There has always been a debate when it comes to rather or not a person should have a college degree and if that degree grants them success in life. For this story, three individuals were interviewed — a post grad, a sophomore in college and someone who has never been to college before. All interviewees were asked the same prompt: How do you feel about a college degree versus no degree. Do you think a person can successfully live life without a degree ? Does a person have an advantage over others because they have a degree?

 Humboldt State University alumna Fabiola Mendoza discussed her experience.

“You can go to college and get a degree and it will give you a leg up in society opposed to someone who doesn’t have one at all,” Mendoza said. “But having a degree doesn’t mean that you’ll be stable, I’ve been in that position before.

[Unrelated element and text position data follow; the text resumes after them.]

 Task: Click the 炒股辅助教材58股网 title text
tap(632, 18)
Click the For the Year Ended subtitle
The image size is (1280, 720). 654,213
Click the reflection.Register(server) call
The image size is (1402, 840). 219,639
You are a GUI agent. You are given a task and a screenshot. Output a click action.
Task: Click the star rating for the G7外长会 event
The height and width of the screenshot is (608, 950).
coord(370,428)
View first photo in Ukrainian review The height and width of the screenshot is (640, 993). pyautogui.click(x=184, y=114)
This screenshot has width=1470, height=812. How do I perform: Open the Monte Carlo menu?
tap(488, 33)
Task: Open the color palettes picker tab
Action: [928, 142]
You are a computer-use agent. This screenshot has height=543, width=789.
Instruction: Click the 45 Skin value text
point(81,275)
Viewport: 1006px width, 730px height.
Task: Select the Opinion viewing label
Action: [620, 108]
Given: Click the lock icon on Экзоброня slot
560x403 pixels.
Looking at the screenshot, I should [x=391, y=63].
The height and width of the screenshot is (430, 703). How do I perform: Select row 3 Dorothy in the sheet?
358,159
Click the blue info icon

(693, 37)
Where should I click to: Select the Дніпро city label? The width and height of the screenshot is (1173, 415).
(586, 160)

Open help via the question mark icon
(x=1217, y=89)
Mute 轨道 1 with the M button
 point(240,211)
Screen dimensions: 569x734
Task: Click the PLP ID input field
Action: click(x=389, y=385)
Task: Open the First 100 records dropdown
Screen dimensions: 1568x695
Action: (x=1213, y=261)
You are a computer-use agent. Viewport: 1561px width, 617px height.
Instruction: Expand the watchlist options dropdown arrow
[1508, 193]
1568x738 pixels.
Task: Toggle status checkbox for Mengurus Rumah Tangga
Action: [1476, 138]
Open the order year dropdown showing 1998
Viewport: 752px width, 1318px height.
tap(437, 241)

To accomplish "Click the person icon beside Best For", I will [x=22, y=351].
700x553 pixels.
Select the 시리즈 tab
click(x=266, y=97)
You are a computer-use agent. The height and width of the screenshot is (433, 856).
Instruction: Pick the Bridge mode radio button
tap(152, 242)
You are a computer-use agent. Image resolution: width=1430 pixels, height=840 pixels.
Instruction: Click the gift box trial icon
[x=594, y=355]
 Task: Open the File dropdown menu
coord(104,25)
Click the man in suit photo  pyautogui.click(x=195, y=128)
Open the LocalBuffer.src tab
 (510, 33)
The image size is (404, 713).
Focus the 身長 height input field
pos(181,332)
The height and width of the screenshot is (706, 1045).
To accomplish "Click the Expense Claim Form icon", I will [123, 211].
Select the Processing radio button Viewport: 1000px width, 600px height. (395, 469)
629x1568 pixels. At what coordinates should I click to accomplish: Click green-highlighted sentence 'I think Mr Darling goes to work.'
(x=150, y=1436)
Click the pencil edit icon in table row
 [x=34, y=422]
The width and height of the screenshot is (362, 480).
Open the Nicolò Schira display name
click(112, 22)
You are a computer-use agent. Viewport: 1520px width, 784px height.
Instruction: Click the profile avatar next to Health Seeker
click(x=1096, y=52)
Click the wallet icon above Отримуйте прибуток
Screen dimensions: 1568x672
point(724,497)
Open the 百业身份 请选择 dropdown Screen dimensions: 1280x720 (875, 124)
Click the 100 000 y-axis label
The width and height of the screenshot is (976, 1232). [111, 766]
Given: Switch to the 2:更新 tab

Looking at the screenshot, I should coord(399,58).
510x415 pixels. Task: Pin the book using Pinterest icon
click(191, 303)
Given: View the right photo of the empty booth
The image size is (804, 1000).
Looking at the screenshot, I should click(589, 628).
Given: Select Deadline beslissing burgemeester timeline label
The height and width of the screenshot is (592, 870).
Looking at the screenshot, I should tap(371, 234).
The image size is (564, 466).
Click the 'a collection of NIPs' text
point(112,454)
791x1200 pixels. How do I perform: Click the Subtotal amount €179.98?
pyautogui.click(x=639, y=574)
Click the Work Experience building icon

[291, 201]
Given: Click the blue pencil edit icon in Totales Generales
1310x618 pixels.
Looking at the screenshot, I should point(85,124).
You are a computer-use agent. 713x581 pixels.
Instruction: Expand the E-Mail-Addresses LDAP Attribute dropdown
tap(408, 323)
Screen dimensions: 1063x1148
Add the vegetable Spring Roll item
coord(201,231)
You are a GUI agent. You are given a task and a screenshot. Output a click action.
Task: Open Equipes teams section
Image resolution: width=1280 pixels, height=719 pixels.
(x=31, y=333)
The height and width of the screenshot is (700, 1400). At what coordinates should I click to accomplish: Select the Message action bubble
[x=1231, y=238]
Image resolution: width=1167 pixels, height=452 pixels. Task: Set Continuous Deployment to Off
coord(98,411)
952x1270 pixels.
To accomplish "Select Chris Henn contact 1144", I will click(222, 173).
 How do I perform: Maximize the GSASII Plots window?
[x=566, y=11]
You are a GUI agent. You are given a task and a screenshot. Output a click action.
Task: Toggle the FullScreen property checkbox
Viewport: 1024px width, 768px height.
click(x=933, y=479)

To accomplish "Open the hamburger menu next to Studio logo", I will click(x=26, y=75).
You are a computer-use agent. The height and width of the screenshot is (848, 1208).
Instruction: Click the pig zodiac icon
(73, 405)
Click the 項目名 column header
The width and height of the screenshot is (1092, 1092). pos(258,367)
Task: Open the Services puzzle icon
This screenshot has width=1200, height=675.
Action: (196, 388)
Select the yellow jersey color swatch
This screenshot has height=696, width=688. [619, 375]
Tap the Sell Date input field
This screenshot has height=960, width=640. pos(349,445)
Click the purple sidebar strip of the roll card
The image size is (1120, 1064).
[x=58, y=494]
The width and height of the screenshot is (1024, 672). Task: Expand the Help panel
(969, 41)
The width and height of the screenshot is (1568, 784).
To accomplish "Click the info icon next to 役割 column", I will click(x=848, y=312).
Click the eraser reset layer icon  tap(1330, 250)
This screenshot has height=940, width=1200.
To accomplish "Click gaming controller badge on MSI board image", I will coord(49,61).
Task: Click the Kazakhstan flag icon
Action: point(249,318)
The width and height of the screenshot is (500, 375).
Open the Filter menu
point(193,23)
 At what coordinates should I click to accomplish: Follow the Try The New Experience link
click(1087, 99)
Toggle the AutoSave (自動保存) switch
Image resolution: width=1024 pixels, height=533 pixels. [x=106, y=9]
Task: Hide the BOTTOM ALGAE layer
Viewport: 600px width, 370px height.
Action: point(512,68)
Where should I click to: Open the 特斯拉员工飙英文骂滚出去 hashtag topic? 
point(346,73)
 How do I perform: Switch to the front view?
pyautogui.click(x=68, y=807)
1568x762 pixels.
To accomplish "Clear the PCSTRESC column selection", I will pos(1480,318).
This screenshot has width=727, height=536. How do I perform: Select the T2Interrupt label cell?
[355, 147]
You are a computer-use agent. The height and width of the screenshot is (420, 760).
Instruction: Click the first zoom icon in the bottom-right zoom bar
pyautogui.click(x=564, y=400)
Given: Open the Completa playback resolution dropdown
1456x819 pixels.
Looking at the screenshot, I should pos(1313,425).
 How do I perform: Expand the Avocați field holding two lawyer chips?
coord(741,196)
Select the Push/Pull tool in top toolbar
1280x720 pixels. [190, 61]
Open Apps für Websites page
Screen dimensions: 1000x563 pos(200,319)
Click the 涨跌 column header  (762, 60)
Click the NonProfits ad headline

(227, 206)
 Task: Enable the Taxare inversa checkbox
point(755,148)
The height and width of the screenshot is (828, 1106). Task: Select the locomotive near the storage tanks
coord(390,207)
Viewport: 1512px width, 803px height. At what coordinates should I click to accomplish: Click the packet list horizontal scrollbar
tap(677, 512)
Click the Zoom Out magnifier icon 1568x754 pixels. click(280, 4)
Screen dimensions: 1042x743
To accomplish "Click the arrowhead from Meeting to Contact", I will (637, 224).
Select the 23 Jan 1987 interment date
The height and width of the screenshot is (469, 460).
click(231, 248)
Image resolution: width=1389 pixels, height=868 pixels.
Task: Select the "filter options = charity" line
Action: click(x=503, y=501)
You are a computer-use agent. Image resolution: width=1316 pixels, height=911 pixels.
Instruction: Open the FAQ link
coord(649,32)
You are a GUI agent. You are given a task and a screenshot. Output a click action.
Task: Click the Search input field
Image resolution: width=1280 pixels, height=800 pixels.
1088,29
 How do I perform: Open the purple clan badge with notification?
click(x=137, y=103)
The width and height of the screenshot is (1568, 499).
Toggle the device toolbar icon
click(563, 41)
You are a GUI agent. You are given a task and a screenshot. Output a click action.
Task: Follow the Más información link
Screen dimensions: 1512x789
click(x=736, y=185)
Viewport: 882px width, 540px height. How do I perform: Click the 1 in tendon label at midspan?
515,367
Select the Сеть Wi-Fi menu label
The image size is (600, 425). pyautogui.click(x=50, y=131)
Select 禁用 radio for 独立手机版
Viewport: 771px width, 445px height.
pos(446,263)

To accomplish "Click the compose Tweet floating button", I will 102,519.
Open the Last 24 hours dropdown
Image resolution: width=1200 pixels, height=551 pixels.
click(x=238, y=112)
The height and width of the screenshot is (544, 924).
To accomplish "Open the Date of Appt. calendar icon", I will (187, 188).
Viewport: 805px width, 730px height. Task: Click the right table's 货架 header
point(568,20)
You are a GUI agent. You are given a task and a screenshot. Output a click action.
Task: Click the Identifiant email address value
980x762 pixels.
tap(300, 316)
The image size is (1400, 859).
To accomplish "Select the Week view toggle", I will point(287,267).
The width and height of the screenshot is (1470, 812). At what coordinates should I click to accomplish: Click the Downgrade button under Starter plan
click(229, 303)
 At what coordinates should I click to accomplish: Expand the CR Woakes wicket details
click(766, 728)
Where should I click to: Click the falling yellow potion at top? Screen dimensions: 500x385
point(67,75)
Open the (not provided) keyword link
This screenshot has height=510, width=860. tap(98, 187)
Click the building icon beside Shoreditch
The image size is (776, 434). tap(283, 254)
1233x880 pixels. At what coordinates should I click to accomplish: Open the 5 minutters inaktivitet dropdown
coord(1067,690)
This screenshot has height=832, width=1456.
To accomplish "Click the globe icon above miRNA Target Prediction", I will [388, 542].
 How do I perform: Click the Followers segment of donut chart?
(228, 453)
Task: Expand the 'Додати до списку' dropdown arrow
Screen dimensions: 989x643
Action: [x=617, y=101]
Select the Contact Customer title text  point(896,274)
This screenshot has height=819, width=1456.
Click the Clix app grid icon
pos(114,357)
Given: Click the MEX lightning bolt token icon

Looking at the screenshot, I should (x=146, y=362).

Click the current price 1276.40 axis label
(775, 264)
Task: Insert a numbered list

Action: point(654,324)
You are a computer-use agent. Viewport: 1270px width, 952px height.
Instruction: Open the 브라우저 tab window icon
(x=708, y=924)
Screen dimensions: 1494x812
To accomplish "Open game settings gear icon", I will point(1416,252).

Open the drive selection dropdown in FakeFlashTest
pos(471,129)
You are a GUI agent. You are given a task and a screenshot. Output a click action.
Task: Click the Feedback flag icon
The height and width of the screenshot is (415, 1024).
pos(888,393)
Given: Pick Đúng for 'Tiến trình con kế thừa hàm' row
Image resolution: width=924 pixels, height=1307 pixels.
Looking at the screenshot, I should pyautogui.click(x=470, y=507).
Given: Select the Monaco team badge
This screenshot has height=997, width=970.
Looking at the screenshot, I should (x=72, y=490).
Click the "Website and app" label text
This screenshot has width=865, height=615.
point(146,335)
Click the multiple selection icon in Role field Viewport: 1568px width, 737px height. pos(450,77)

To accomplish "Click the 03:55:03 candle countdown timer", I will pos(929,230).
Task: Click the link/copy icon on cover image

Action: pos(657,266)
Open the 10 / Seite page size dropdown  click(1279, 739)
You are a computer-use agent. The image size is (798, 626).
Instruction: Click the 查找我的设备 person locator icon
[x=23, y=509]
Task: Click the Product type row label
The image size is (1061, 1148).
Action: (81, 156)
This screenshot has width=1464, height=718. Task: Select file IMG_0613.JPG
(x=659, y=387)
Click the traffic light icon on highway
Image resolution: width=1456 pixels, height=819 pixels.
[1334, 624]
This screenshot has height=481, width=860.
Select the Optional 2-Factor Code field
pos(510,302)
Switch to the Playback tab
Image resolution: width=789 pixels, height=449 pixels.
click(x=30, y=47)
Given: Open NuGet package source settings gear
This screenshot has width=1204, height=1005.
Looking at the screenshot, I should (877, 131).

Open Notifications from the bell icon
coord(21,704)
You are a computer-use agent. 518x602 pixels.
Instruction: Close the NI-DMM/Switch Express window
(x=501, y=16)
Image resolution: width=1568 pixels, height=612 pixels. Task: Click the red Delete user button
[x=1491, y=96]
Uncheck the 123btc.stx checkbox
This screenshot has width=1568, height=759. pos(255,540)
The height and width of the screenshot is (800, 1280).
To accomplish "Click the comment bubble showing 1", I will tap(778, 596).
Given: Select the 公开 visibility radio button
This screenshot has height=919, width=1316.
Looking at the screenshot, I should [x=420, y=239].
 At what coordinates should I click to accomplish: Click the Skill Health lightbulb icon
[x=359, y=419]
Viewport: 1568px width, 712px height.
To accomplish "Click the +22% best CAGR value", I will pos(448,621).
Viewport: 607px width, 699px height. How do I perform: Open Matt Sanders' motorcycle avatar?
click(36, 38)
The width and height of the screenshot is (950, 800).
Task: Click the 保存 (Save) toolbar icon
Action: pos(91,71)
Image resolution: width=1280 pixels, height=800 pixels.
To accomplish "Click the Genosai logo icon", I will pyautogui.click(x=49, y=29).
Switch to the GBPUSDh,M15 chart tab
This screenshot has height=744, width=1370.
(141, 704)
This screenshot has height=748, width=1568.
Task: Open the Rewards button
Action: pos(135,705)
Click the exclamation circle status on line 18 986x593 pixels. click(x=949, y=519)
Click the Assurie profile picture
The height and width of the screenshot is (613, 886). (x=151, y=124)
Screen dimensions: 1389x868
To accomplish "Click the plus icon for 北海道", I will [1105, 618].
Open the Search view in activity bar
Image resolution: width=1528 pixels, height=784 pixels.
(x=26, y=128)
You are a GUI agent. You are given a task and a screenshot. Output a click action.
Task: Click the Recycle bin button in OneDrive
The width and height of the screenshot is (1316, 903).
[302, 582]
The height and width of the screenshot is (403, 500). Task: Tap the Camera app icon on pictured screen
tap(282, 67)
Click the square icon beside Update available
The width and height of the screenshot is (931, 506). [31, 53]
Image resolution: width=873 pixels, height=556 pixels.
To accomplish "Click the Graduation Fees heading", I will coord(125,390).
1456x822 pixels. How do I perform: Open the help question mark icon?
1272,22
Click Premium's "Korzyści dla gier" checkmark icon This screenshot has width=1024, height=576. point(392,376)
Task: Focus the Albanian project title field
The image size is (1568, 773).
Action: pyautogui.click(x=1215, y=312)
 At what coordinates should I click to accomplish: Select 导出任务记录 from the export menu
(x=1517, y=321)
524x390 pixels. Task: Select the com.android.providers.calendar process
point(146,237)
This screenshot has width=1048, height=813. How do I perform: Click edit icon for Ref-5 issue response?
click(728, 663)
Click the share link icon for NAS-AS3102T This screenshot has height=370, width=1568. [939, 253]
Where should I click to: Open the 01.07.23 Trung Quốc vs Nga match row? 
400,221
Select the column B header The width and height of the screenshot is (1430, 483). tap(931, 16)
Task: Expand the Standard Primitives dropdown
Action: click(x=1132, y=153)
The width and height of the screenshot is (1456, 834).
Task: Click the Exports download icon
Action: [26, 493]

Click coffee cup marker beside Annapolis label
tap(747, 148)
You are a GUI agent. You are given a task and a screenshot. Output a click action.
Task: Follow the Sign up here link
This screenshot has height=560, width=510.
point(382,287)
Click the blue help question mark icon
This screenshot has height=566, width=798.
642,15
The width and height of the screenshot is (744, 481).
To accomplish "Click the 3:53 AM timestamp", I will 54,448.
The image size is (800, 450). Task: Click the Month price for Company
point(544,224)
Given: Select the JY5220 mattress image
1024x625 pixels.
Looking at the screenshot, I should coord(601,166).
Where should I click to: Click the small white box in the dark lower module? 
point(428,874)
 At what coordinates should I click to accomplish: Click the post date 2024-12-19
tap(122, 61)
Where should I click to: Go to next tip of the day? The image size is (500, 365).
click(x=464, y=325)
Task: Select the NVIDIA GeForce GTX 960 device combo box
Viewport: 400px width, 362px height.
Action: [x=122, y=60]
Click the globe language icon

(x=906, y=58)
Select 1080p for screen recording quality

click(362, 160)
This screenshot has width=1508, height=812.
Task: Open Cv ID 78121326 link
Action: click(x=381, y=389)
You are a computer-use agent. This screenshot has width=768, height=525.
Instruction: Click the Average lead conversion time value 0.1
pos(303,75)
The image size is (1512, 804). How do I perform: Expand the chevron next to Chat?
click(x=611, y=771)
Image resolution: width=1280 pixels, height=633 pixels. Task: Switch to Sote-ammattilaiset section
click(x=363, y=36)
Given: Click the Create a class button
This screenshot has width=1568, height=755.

I was a good student, A-B average, various campus jobs, I was a student activist but I did experience a period of unemployment.”

Mendoza now works in the EOP/SSS department at Humboldt State, with her various connections she was able to join this team shortly after she graduated. But it’s not always that simple.

“You have to find a job market that best fits you because you will find yourself being told you’re overqualified especially in Humboldt County,” she said. “And then you get rejected for the job because they don’t want to have to pay you more than they are offering.”

Mendoza said that networking is an important part of the college experience.

  “When you graduate you will start at the bottom of the barrel unless you know people,” she said. “You have to work harder to get where you want to  be especially if you’re a minority because a degree doesn’t guarantee you a job. When you graduate college people have this expectation (up until they graduate) that you will automatically be able to find a job once you graduate, but that’s not the case. Everything is about who you know.”

Though even people with no degrees are able to succeed in life, Mendoza said, it’s better for you to have a degree.

Humboldt State University student Amber Johnson said students today experience different kids of success.

“So many teens are now using social media, reality television and music as an outlet for success,” Johnson said. “The circumstances of life are all different compared to past generations, we may have more affordable access to higher education but we are not taking advantage of this.”

Johnson said she feels like this new generation doesn’t take higher paying jobs that a degree can get you seriously.

“I do believe though that with a college degree you’re expanding your knowledge and with that expansion, it makes you want to go after the good jobs,” she said. “With no degree you’re limited to what you can do, and this where the different outlets for success that I talked about come into play.”

Johnson mentioned that wanting a degree first comes from a person’s determination/ seriousness.

Xiomara Motavo, who completed one semester at community college before taking a break from school, agreed.

“I wish I would’ve stayed in school, because now I’m stuck working at Starbuck’s until I find the energy to go through 4 years of school and get my degree,” Motavo said. “ If you have a college degree you’re more a priority than anything else. You’re more inclined to get a job especially if your degree pertains to the job.”

Having a degree, Motavo said, makes it seem like you’re more serious about the job.

“Not just anyone will go to college and get a degree only someone who is determined takes that time and effort,” Motavo said. “When employers look at your resume they can tell that you want the job more than someone who is less qualified than you because they look at that resume as a handbook for you, as an insight on what they are taking on compared to someone who has nothing but irrelevant jobs on their resume.”